The launch of an United Launch Alliance Delta IV rocket, carrying the GOES-O weather satellite for the United States National Oceanic and Atmospheric Administration, has been rescheduled for Saturday, following Friday’s scrub due to unacceptable weather. Launch from LC-37B at Cape Canaveral is scheduled to occur during a one hour launch window that opened at 22:14 GMT (18:14 EDT).

Launch Preview:

GOES-O is the second of three GOES-N class satellites, which were constructed by Boeing, based on the BSS-601 bus. The first, GOES 13, was launched in May 2006, whilst the last is currently scheduled to fly in April 2010. All three satellites were ordered under a “delivery on orbit” contract, meaning that Boeing is responsible for arranging the launch of the satellites.

Initially the Delta III was chosen to launch the three satellites, with launches moving to the Delta IV after the Delta III’s cancellation. The launch is being conducted under a commercial licence from the US Federal Aviation Administration.

NOAA’s Geostationary Operational Environmental Satellite programme started in 1975, with the launch of GOES 1 on a Delta 2914. Since the start of the programme, fifteen satellites have been launched, of which fourteen successfully reached orbit.

Four GOES satellites are currently active, of which two are operational; GOES 11 is currently serving as GOES-WEST at 135 degrees west longitude, whilst GOES 12 is operating as GOES-EAST at 75 degrees west.

The two remaining active satellites are GOES 10, a retired spacecraft which is kept online as a backup, and is also used to provide coverage of South America, and GOES 13, which is in storage as an on-orbit spare, and is yet to enter operational service.

The Delta IV was built as part of the US Air Force’s Evolved Expendable Launch Vehicle programme, and first flew in 2002. It will lift off from Launch Complex 37B at Cape Canaveral, a complex which was originally built as a backup launch complex for the Saturn I and IB rockets in the 1960s.

It was mothballed following the launch of Apollo 5, and subsequently demolished in the early 1970s. In the late 1990s, it was rebuilt for use by the Delta IV, and supports all Delta IV launches from the east coast of the United States. It was last used for the launch of USA-202, formerly NRO L-26, in January.

d21The first stage of the Delta IV is the Common Booster Core, a cryogenically fuelled stage powered by a single RS-68 engine. At launch this will be augmented by the two GEM-60 solid rocket motors. The RS-68 will ignite five and a half seconds before launch, followed by the GEMs at T-0.

About sixty-one seconds after launch, the rocket will pass through MaxQ, the area of maximum dynamic pressure. The solid rocket motors will burn out around ninety-four seconds into the flight, before being jettisoned six seconds later.

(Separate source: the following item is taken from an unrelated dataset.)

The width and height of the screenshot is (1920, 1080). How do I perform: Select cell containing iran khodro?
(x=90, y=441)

Two hundred and ten seconds after launch, the RS-68 will throttle down to maintain a constant level of acceleration in order to limit loads on the vehicle. About fifty seven seconds later it will shut down.

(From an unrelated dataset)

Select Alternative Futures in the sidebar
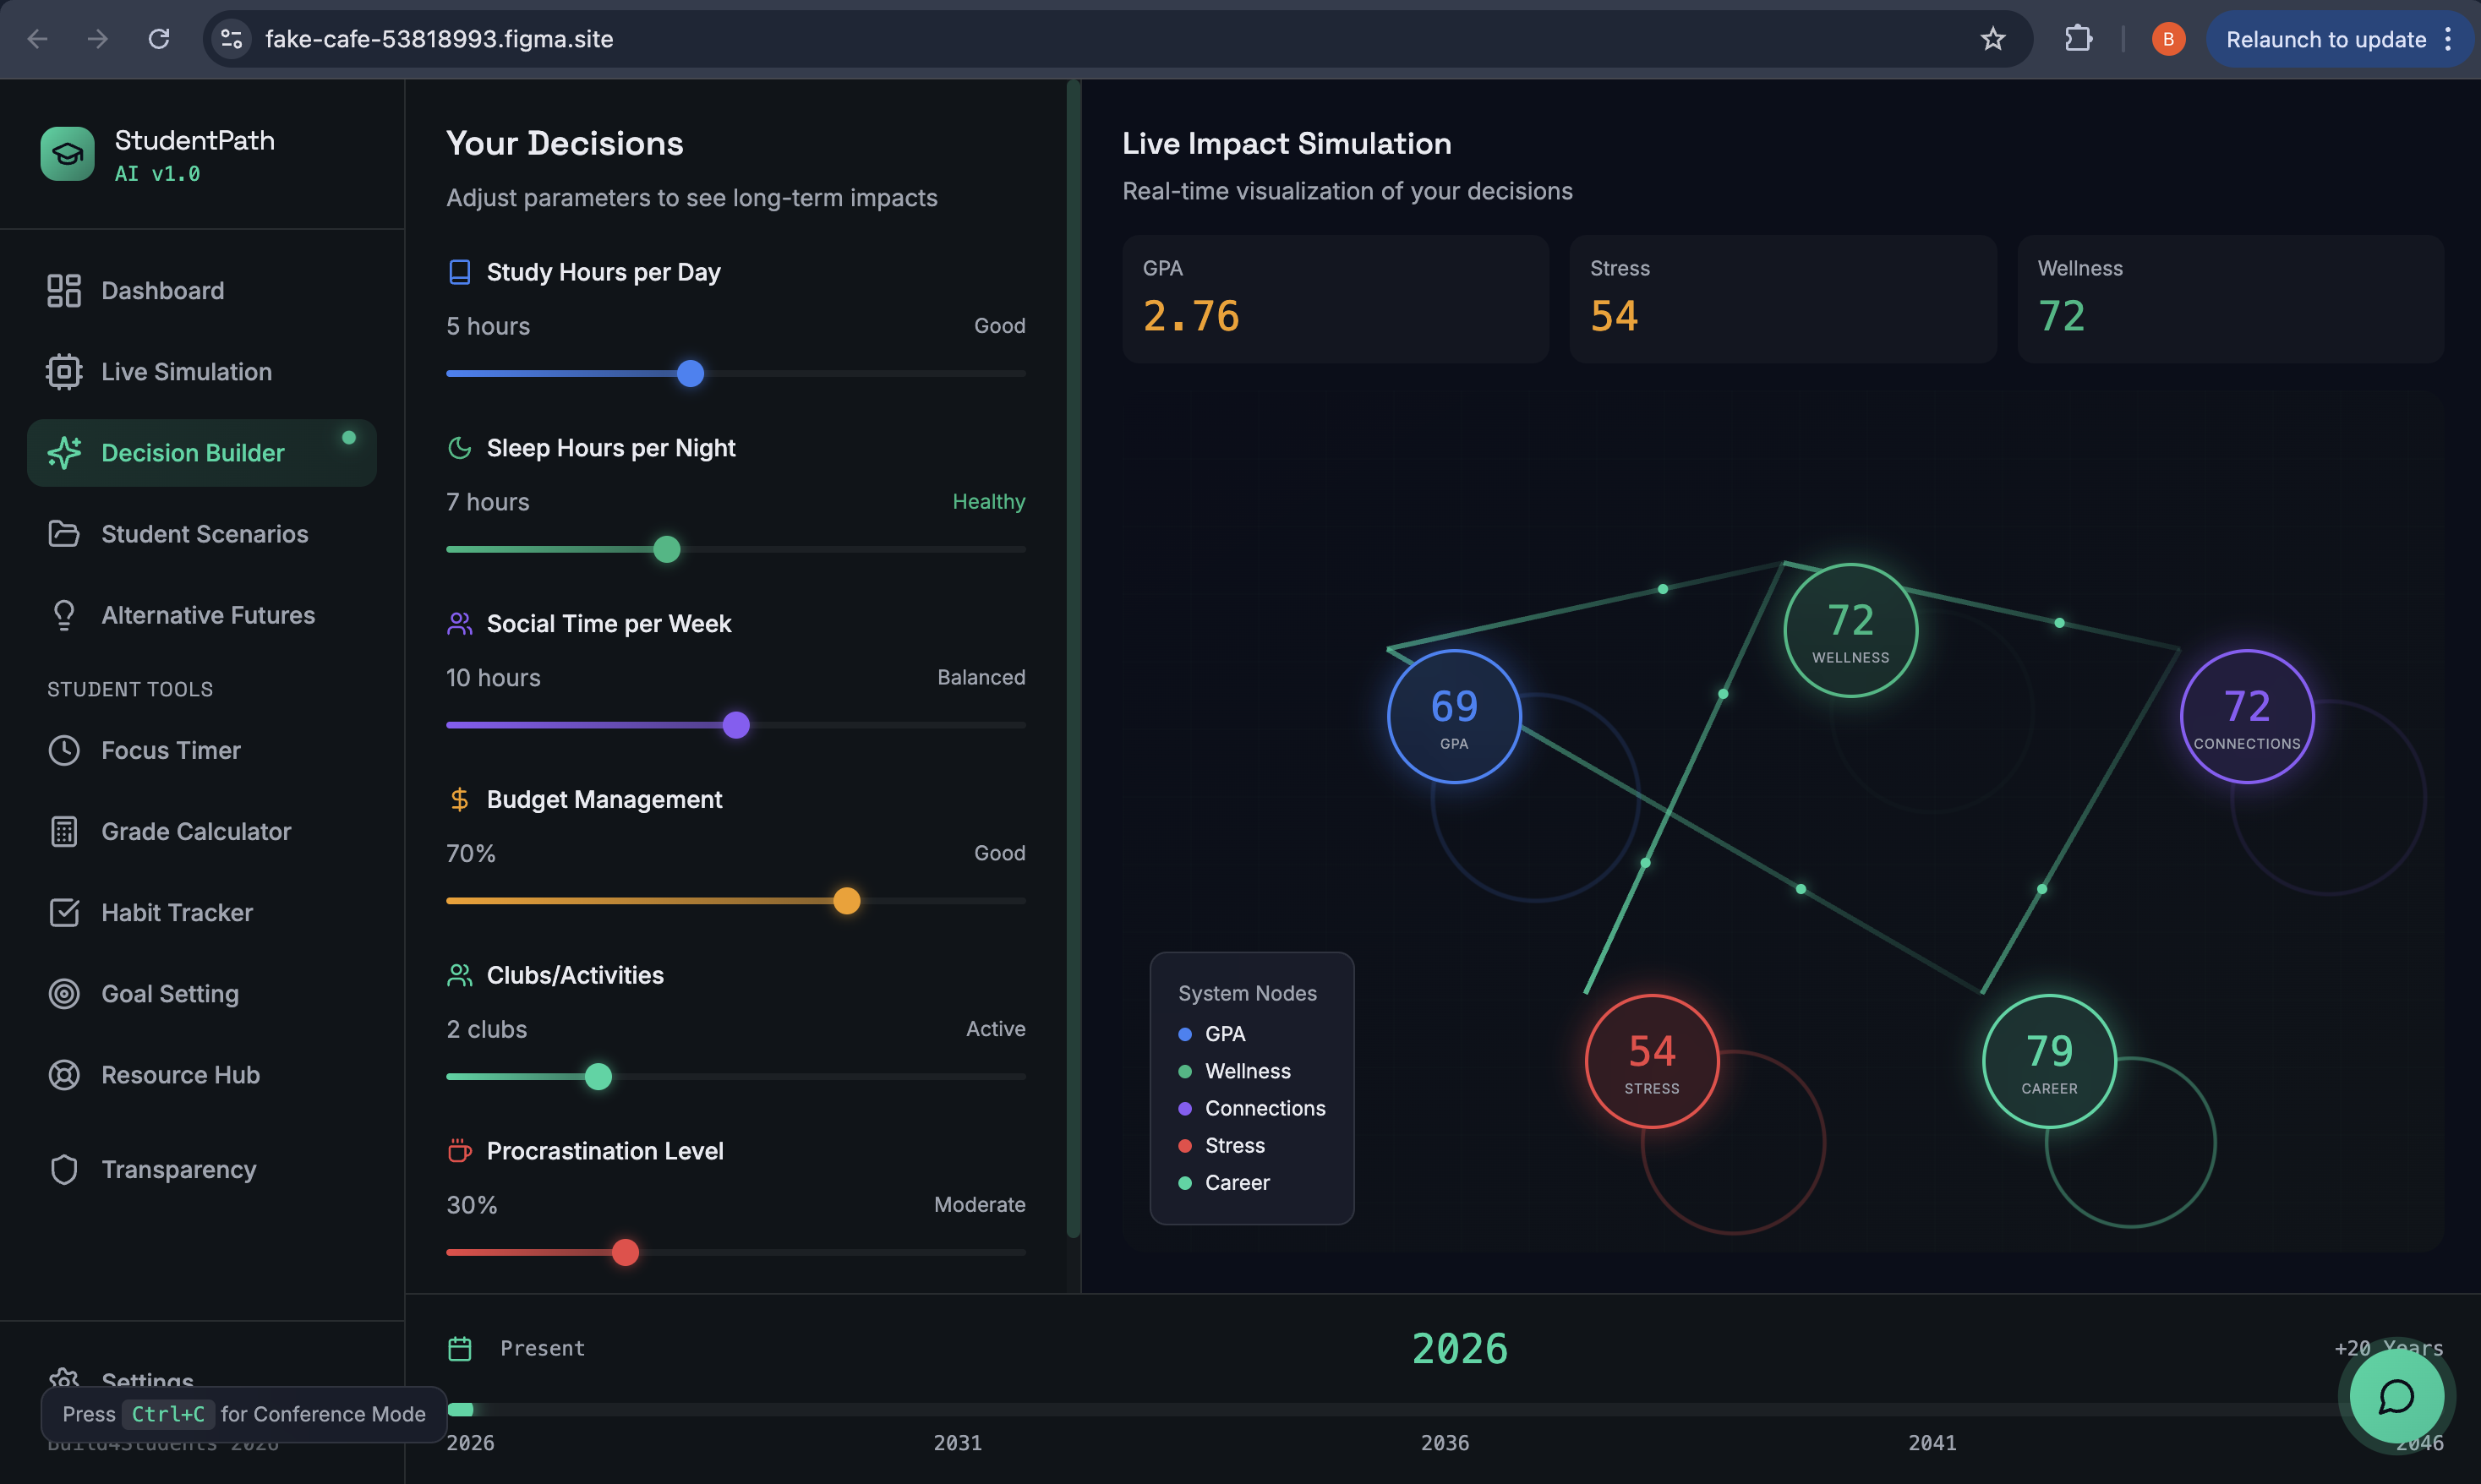This screenshot has width=2481, height=1484. [207, 615]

The first stage will separate from the second about six seconds after burnout. The second stage is powered by an RL10B engine, also fuelled by cryogenic propellent, which will perform three burns. On this flight, a four-metre diameter stage is being used.

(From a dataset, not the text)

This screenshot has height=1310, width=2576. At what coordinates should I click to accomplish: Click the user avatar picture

Immediately after separation, the RL10’s extendible nozzle will deploy, with the stage igniting fourteen and a half seconds after stage separation. Ten seconds later, the payload fairing will be jettisoned, exposing the GOES-O satellite to space for the first time.

The first burn will last for nine minutes and 24 seconds, which will be followed by a short coast phase, lasting ten and a half minutes, before the RL10 restarts for the second burn, which will last four minutes. After the second burn is complete, the upper stage and spacecraft will coast to apogee, which will take about three hours and forty minutes.

The third burn will occur at apogee, and will last 56 seconds, raising the orbit’s perigee and reducing its inclination. Six minutes and twenty seconds later, the rocket will begin a spin-up manoeuvre in preparation for spacecraft separation.

d31GOES-O will separate from the second stage about four hours, twenty one minutes and twenty seven seconds after launch.

GOES-O will be deployed into a geosynchronous transfer orbit with an apogee of 35,173 kilometres, a perigee of 6,569 kilometres, and 12.1 degrees of inclination. It has an expected lifespan of ten years, however it carries enough propellent to operate for up to fourteen years.

Assuming the launch is successful, it will be redesignated GOES 14 upon reaching orbit. The satellite will raise itself to geostationary orbit by means of an onboard engine, before beginning on-orbit testing. Once this is complete, it will be placed into storage until one of the operational GOES satellites requires replacement.

The next flight of the Delta IV is currently scheduled for 30 September, and will carry the WGS-3 military communications satellite for the US Air Force. ULA’s next scheduled launch is of an Atlas V, carrying the heavily classified PAN satellite for an undisclosed department of the US Government.